## [Assigned task]
The complete listing that follows is to be set down again, exactly as it appears.

___ Data records ___

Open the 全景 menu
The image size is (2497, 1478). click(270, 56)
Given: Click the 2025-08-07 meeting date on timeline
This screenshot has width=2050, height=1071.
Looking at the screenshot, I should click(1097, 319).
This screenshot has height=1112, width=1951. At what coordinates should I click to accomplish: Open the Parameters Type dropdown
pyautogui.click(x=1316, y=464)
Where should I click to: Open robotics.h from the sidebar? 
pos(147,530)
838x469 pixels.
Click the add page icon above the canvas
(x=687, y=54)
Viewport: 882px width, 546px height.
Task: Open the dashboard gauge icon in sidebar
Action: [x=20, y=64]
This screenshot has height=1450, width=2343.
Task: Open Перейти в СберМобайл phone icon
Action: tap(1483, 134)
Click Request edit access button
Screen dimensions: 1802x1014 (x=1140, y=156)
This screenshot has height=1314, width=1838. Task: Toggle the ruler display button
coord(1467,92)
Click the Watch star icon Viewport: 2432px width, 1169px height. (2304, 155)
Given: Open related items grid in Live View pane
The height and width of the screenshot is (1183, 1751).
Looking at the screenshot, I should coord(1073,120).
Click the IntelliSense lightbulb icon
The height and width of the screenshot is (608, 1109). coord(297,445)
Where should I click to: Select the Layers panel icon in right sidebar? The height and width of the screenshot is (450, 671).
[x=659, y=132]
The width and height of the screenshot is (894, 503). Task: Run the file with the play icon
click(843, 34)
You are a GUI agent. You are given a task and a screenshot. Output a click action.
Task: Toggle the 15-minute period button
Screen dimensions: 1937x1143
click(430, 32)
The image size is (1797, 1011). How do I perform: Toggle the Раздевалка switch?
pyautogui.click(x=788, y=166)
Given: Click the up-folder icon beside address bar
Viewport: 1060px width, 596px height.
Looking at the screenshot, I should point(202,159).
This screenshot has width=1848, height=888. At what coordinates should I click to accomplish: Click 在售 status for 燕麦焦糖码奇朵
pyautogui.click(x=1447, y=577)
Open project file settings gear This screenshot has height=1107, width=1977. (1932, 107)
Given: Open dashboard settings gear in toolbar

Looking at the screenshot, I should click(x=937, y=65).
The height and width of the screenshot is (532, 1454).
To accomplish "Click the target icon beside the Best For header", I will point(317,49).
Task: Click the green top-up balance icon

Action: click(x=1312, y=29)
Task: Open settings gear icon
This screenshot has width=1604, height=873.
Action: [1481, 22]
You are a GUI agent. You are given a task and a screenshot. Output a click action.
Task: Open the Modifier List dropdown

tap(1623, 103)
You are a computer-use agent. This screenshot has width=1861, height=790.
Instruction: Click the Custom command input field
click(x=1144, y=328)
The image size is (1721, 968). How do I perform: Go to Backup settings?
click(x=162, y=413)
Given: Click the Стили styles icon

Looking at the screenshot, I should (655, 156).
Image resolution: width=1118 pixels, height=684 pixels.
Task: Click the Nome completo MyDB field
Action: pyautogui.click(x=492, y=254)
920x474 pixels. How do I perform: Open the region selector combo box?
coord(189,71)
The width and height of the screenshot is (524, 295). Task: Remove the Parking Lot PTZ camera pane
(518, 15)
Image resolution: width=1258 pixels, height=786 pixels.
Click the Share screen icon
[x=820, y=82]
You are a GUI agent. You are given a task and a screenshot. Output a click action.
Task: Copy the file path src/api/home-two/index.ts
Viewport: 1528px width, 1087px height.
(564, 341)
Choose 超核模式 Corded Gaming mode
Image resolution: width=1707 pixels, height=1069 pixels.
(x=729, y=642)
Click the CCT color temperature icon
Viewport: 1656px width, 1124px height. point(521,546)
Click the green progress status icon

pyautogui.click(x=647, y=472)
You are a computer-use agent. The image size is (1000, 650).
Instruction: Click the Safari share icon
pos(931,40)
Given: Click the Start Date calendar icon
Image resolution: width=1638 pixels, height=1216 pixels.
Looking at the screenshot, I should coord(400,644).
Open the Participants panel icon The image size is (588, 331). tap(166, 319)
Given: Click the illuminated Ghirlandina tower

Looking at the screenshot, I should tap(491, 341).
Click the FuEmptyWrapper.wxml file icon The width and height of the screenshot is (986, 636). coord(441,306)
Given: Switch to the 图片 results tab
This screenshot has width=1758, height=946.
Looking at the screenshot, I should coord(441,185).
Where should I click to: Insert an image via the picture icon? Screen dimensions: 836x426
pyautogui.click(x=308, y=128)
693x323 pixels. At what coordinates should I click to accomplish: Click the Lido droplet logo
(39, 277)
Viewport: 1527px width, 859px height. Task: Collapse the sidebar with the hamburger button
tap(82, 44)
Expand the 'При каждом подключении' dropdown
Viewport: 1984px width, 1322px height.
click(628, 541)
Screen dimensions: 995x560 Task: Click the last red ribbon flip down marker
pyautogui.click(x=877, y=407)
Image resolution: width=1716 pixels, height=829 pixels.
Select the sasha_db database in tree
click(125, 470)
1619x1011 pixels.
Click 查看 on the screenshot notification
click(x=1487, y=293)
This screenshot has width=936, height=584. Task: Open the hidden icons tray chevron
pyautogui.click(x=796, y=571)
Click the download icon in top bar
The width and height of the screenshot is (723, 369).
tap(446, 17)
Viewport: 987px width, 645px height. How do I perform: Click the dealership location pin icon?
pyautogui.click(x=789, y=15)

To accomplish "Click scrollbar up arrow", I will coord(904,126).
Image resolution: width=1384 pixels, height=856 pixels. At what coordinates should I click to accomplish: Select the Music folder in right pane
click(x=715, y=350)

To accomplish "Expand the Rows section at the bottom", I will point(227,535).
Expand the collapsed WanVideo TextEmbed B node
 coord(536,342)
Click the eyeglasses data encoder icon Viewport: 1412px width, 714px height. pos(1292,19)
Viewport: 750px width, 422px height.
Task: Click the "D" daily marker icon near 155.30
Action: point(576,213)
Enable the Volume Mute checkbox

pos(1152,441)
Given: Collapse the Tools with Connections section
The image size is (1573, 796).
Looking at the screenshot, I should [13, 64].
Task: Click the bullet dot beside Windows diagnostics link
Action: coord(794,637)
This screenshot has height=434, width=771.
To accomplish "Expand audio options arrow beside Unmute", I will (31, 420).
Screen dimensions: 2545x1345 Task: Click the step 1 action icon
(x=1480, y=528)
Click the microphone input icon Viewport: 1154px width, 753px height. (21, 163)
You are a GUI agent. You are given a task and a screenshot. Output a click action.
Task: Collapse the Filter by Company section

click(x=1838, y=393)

___

## [Expected output]
Open the 全景 menu
The image size is (2497, 1478). click(270, 56)
Given: Click the 2025-08-07 meeting date on timeline
This screenshot has width=2050, height=1071.
Looking at the screenshot, I should click(1097, 319).
This screenshot has height=1112, width=1951. At what coordinates should I click to accomplish: Open the Parameters Type dropdown
pyautogui.click(x=1316, y=464)
Where should I click to: Open robotics.h from the sidebar? 
pos(147,530)
838x469 pixels.
Click the add page icon above the canvas
(x=687, y=54)
Viewport: 882px width, 546px height.
Task: Open the dashboard gauge icon in sidebar
Action: [x=20, y=64]
This screenshot has height=1450, width=2343.
Task: Open Перейти в СберМобайл phone icon
Action: tap(1483, 134)
Click Request edit access button
Screen dimensions: 1802x1014 (x=1140, y=156)
This screenshot has height=1314, width=1838. Task: Toggle the ruler display button
coord(1467,92)
Click the Watch star icon Viewport: 2432px width, 1169px height. (2304, 155)
Given: Open related items grid in Live View pane
The height and width of the screenshot is (1183, 1751).
Looking at the screenshot, I should coord(1073,120).
Click the IntelliSense lightbulb icon
The height and width of the screenshot is (608, 1109). coord(297,445)
Where should I click to: Select the Layers panel icon in right sidebar? The height and width of the screenshot is (450, 671).
[x=659, y=132]
The width and height of the screenshot is (894, 503). Task: Run the file with the play icon
click(843, 34)
You are a GUI agent. You are given a task and a screenshot. Output a click action.
Task: Toggle the 15-minute period button
Screen dimensions: 1937x1143
click(430, 32)
The image size is (1797, 1011). How do I perform: Toggle the Раздевалка switch?
pyautogui.click(x=788, y=166)
Given: Click the up-folder icon beside address bar
Viewport: 1060px width, 596px height.
Looking at the screenshot, I should point(202,159).
This screenshot has width=1848, height=888. At what coordinates should I click to accomplish: Click 在售 status for 燕麦焦糖码奇朵
pyautogui.click(x=1447, y=577)
Open project file settings gear This screenshot has height=1107, width=1977. (1932, 107)
Given: Open dashboard settings gear in toolbar

Looking at the screenshot, I should click(x=937, y=65).
The height and width of the screenshot is (532, 1454).
To accomplish "Click the target icon beside the Best For header", I will point(317,49).
Task: Click the green top-up balance icon

Action: click(x=1312, y=29)
Task: Open settings gear icon
This screenshot has width=1604, height=873.
Action: [1481, 22]
You are a GUI agent. You are given a task and a screenshot. Output a click action.
Task: Open the Modifier List dropdown

tap(1623, 103)
You are a computer-use agent. This screenshot has width=1861, height=790.
Instruction: Click the Custom command input field
click(x=1144, y=328)
The image size is (1721, 968). How do I perform: Go to Backup settings?
click(x=162, y=413)
Given: Click the Стили styles icon

Looking at the screenshot, I should (655, 156).
Image resolution: width=1118 pixels, height=684 pixels.
Task: Click the Nome completo MyDB field
Action: pyautogui.click(x=492, y=254)
920x474 pixels. How do I perform: Open the region selector combo box?
coord(189,71)
The width and height of the screenshot is (524, 295). Task: Remove the Parking Lot PTZ camera pane
(518, 15)
Image resolution: width=1258 pixels, height=786 pixels.
Click the Share screen icon
[x=820, y=82]
You are a GUI agent. You are given a task and a screenshot. Output a click action.
Task: Copy the file path src/api/home-two/index.ts
Viewport: 1528px width, 1087px height.
(564, 341)
Choose 超核模式 Corded Gaming mode
Image resolution: width=1707 pixels, height=1069 pixels.
(x=729, y=642)
Click the CCT color temperature icon
Viewport: 1656px width, 1124px height. point(521,546)
Click the green progress status icon

pyautogui.click(x=647, y=472)
You are a computer-use agent. The image size is (1000, 650).
Instruction: Click the Safari share icon
pos(931,40)
Given: Click the Start Date calendar icon
Image resolution: width=1638 pixels, height=1216 pixels.
Looking at the screenshot, I should coord(400,644).
Open the Participants panel icon The image size is (588, 331). tap(166, 319)
Given: Click the illuminated Ghirlandina tower

Looking at the screenshot, I should tap(491, 341).
Click the FuEmptyWrapper.wxml file icon The width and height of the screenshot is (986, 636). coord(441,306)
Given: Switch to the 图片 results tab
This screenshot has width=1758, height=946.
Looking at the screenshot, I should coord(441,185).
Where should I click to: Insert an image via the picture icon? Screen dimensions: 836x426
pyautogui.click(x=308, y=128)
693x323 pixels. At what coordinates should I click to accomplish: Click the Lido droplet logo
(39, 277)
Viewport: 1527px width, 859px height. Task: Collapse the sidebar with the hamburger button
tap(82, 44)
Expand the 'При каждом подключении' dropdown
Viewport: 1984px width, 1322px height.
click(628, 541)
Screen dimensions: 995x560 Task: Click the last red ribbon flip down marker
pyautogui.click(x=877, y=407)
Image resolution: width=1716 pixels, height=829 pixels.
Select the sasha_db database in tree
click(125, 470)
1619x1011 pixels.
Click 查看 on the screenshot notification
click(x=1487, y=293)
This screenshot has width=936, height=584. Task: Open the hidden icons tray chevron
pyautogui.click(x=796, y=571)
Click the download icon in top bar
The width and height of the screenshot is (723, 369).
tap(446, 17)
Viewport: 987px width, 645px height. How do I perform: Click the dealership location pin icon?
pyautogui.click(x=789, y=15)

To accomplish "Click scrollbar up arrow", I will coord(904,126).
Image resolution: width=1384 pixels, height=856 pixels. At what coordinates should I click to accomplish: Select the Music folder in right pane
click(x=715, y=350)

To accomplish "Expand the Rows section at the bottom", I will point(227,535).
Expand the collapsed WanVideo TextEmbed B node
 coord(536,342)
Click the eyeglasses data encoder icon Viewport: 1412px width, 714px height. pos(1292,19)
Viewport: 750px width, 422px height.
Task: Click the "D" daily marker icon near 155.30
Action: point(576,213)
Enable the Volume Mute checkbox

pos(1152,441)
Given: Collapse the Tools with Connections section
The image size is (1573, 796).
Looking at the screenshot, I should [13, 64].
Task: Click the bullet dot beside Windows diagnostics link
Action: coord(794,637)
This screenshot has height=434, width=771.
To accomplish "Expand audio options arrow beside Unmute", I will (31, 420).
Screen dimensions: 2545x1345 Task: Click the step 1 action icon
(x=1480, y=528)
Click the microphone input icon Viewport: 1154px width, 753px height. (21, 163)
You are a GUI agent. You are given a task and a screenshot. Output a click action.
Task: Collapse the Filter by Company section

click(x=1838, y=393)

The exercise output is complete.